#### WHAT THE EXERCISE ASKS
In the listing below, locate the line that contains "This screenshot has width=700, height=685." and the line that contains "Click the 金额 column header". Restate word for word those two lines and every line between them, and nothing else.

#### DATA SECTION
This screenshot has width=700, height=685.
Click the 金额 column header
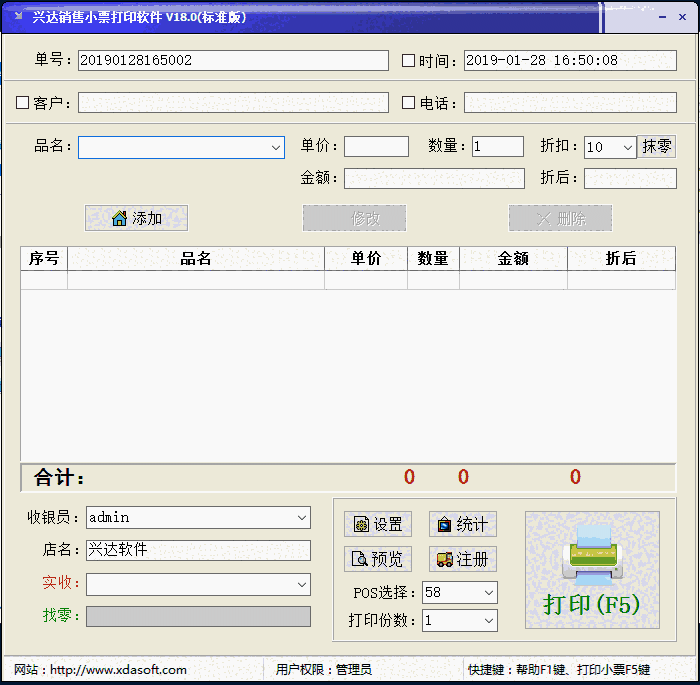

---

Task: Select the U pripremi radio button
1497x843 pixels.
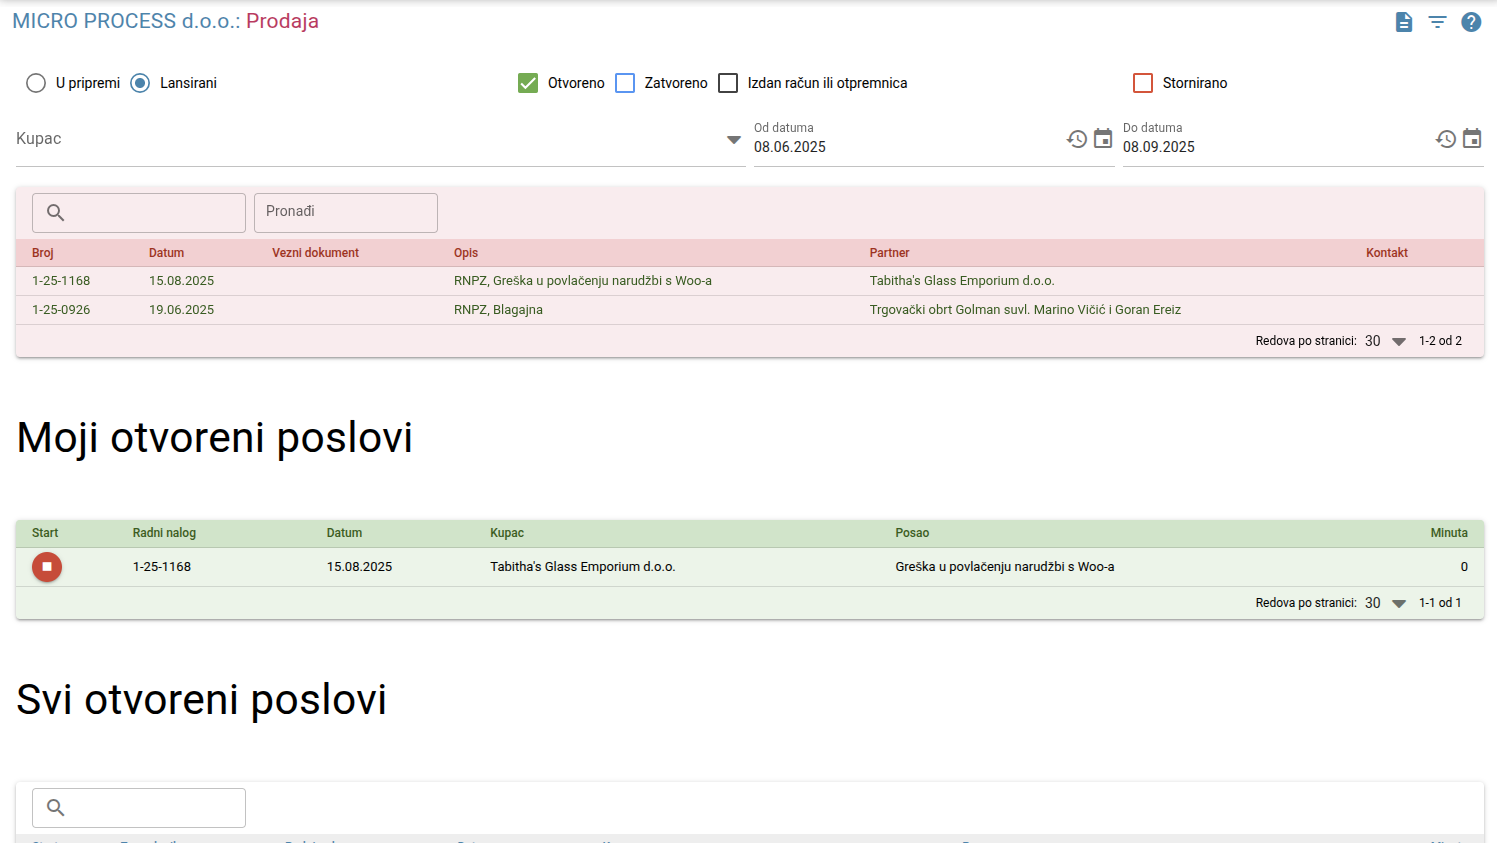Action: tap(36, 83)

#### TASK RESULT
This screenshot has width=700, height=685.
Click the 金额 column header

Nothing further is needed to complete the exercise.